Progress has been made in developing new therapies for certain ataxias. To ensure clinical trial readiness and support the development of robust trial design, it is essential to know the disease progression rate and metrological properties of clinical outcome assessments (COAs), including their responsiveness to change. The objectives of this study were 1) to document over a trial-relevant time frame of two years the progression of disease severity, swallowing, upper limb function, and participation, and 2) to assess the responsiveness to change of related COAs in adults with autosomal recessive spastic ataxia of Charlevoix-Saguenay (ARSACS), one of the most frequent recessive ataxias worldwide. Sixty participants from two neuromuscular clinics (Saguenay and Québec City, Canada) were included. The COAs were the Disease Severity Index for ARSACS (DSI-ARSACS), Scale for the Assessment and Rating of Ataxia (SARA), Swallowing Disturbance Questionnaire, grip and pinch strength, Standardized Finger-to-Nose test, TEMPA, Barthel Index, and Assessment of Life Habits questionnaire.
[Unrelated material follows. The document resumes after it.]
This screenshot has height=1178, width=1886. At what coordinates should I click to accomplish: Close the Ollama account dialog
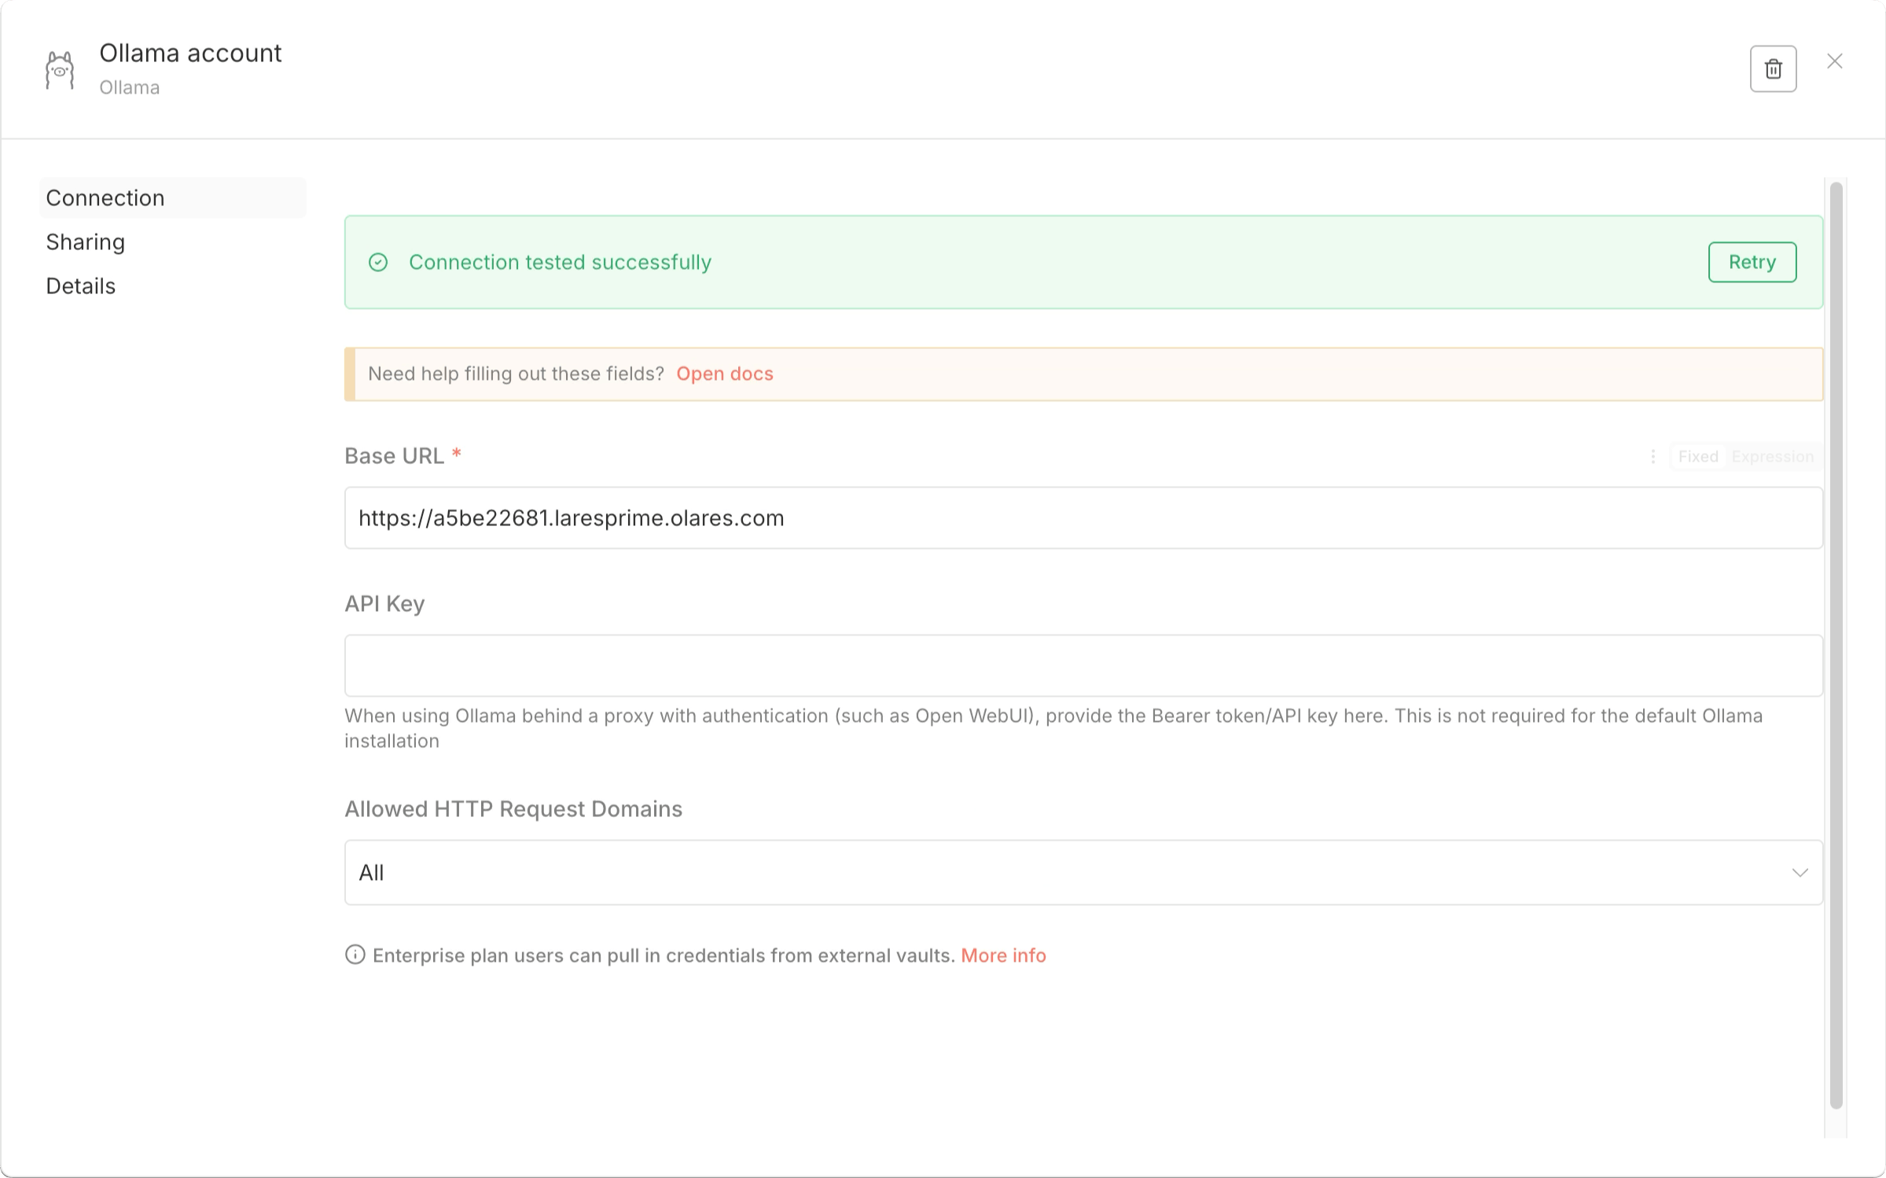click(x=1834, y=61)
Self-perception of previous-year progression of specific impairments was also documented using a global rating of change scale (GRS). A significant progression in the DSI-ARSACS (-1.5 points), SARA (+ 1.6 points), Barthel Index (-7.4 points), and grip (-2.3 kg) and pinch (-0.25 kg) strength was observed. Only a few COAs were able to specifically detect a difference in participants who reported worsening, with grip strength being the most sensitive COA to assess upper limb function. Since a high proportion of participants reported not having any impairments, the statistical power was limited for responsiveness analyses and further study would be needed.